#  > OVERIGE FORA >  > NEWBIES & STARTERSVRAGEN >  >  wie weet wie er op de eo-jongerendag het geluid verzorgt?

## kevinveerbeek

hoi alemaal
ik ga dit jaar naar de-jongerendag maar is er iemand wie weet welk bedrijf :Confused:  
en heeft iemand een iede wat ze daar van spul gebruiken?
gr.kevin

----------


## Gitarist 62

> hoi alemaal
> ik ga dit jaar naar de-jongerendag maar is er iemand wie weet welk bedrijf 
> en heeft iemand een iede wat ze daar van spul gebruiken?
> gr.kevin



Rider doet t al jaren

en kevin: tik even eo jongerendag in bij de zoekfunctie

----------


## 4uss

*uch* RIDER SOUND LIGHTING BACKLINE VIDEO STAGING DECORATION PRODUCTION (www. rider .nl) *uch*

Maar ik moet toegeven, een webzoekmachine geeft weinig resultaat.

----------


## peterkuli

Zit Stevon ook niet bij de productie in?

----------


## Gast1401081

ik weet dat de vrienden van  Hof uit Haren het enige malen mochten verzorgen, met oa de MeyerSound M3D line's. Ook met de installatie van Celine Dion in de arena hebben die gents  met oa de SB1's ( de satelietschotel-longthrow's ) op de jongerendag mogen stoeien. Verder weet ik dat er bijna altijd een opname / registratie wagen uit apeldoorn staat, die dan vaak op de multi van Hof ingeprikt staat.

wie t dit jaar gaat doen is me ff onbekend, maar ik geef die groningers om heel veel redenen weer alle kans....

_AANGELEVERD MATERIAAL_:
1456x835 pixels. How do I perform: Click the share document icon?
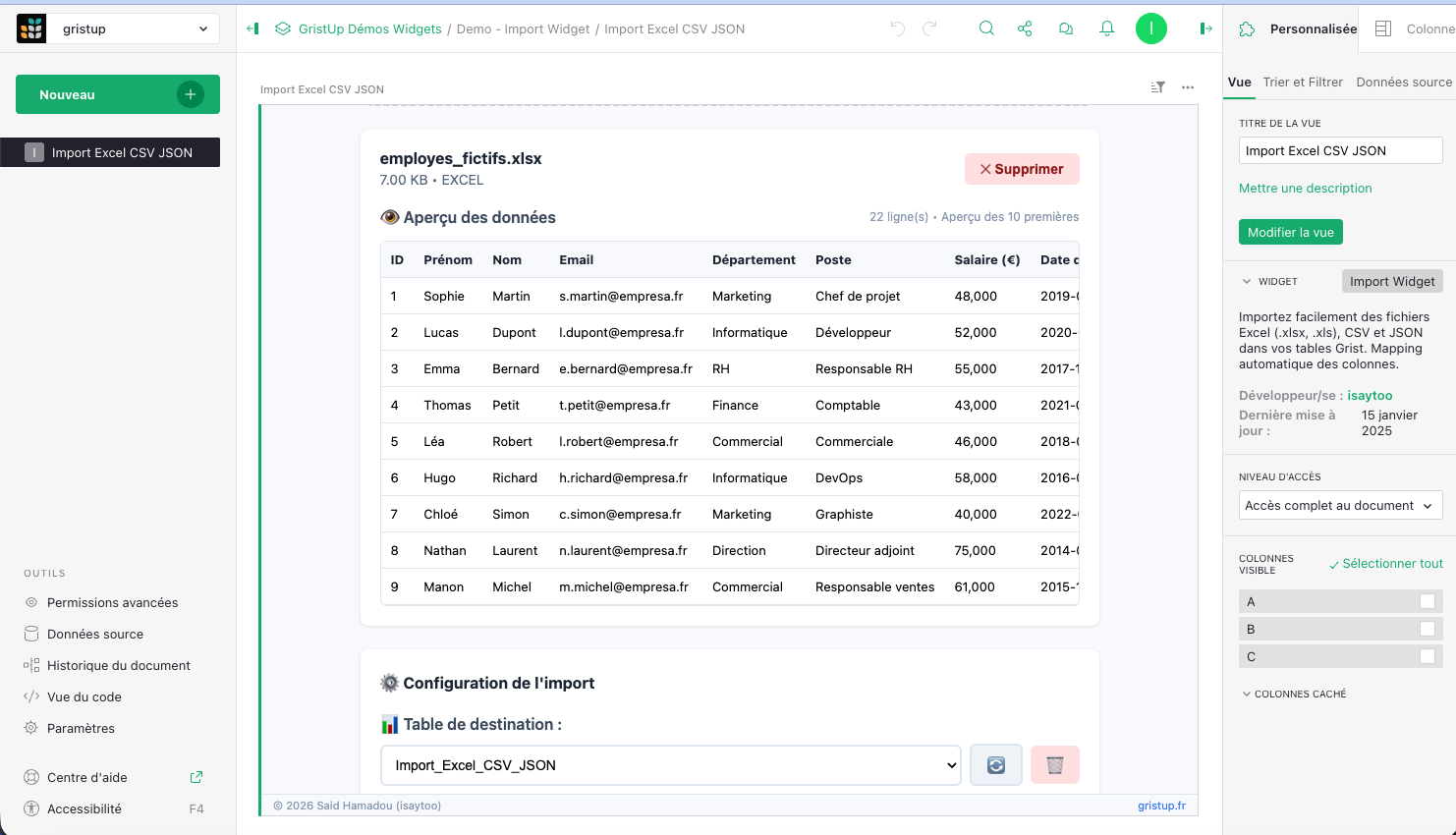click(1025, 28)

_OPDRACHTEN_:
**A)** Beantwoord de volgende vragen aan de hand van de bron:
(i) Welk bedrijf verzorgt volgens Gitarist 62 al jaren het geluid?
(ii) Met welke MeyerSound-lines werkten de mensen van Hof uit Haren?
(iii) Uit welke plaats komt de opname- of registratiewagen die er bijna altijd staat?
**B)** Zet de forumdiscussie over het geluid op de EO-Jongerendag voort met een nieuwe bijdrage na het laatste bericht.
Het materiaal staat los van de bron.

_ANTWOORDEN_:
**A)**
(i) Rider
(ii) De M3D-lines
(iii) Apeldoorn

**B)**
----------


## Sammy8306

Stevon doet coordinerend werk voor het Flevo festival, niet de EO Jongerendag voor zover ik weet. 

Jongerendag is inderdaad Rider, met hun L'Acoustics line-arrays (2 hangs per kant, Kudos was het afgelopen jaar). Op FOH en stage (mics e.d.) zijn ook wat spullen van Euroconcerts aanwezig, aangezien Johan van Loo van dit bedrijf al sinds jaar en dag mixer is van de jongerendag.

----------


## Upgrading your system

die kan je ook beter niet nemen geloof ik. BB-king kon het iig niet horen.

----------


## jakkes72

> Op FOH en stage (mics e.d.) zijn ook wat spullen van Euroconcerts aanwezig, aangezien Johan van Loo van dit bedrijf al sinds jaar en dag mixer is van de jongerendag.



En die werkt ook weer voor de EO in loondienstverband.

Spullen die Johan meeneemt bestaan uit een PM3500/32, Effectrack bestaande uit: KT DN360, Lexicon PCM, Yamaha DDL delay, Yamaha SPX990 (of 900), Alesis Midiverb 3, Drawmer DL241, Drawmer 4 ch gate, Tascam CD-A500. Verder een Compressor voor de eindmix (buizenbakje)
Multi's naar het effecten rack zijn allemaal Whirlwind W2 (door mij gesoldeerd :Big Grin:  )

Voorgaande jaren deed Alpha uit Apeldoorn inderdaad de live registratie op Tascam DA-88's (afgelopen jaar niet uit mijn hoofd, toen deed de NOB het weer)

----------


## salsa

> rack zijn allemaal Whirlwind W2 (door mij gesoldeerd )
> 
> Voorgaande jaren deed Alpha uit Apeldoorn inderdaad de live registratie op Tascam DA-88's (afgelopen jaar niet uit mijn hoofd, toen deed de NOB het weer)



Ik kan me nog herinneren dat Alpha Audio & Light in z'n geheel de EO Jongerendag voor z'n rekening nam...  :Embarrassment:  Maar da's al weer ruim tien jaar geleden dat ik dit weet, woon al lang niet meer in  :Stick Out Tongue:  NL. Ze gebruikte veel EAW dat weet ik me nog wel te herinneren...

----------


## jakkes72

> Ik kan me nog herinneren dat Alpha Audio & Light in z'n geheel de EO Jongerendag voor z'n rekening nam...  Maar da's al weer ruim tien jaar geleden dat ik dit weet, woon al lang niet meer in  NL. Ze gebruikte veel EAW dat weet ik me nog wel te herinneren...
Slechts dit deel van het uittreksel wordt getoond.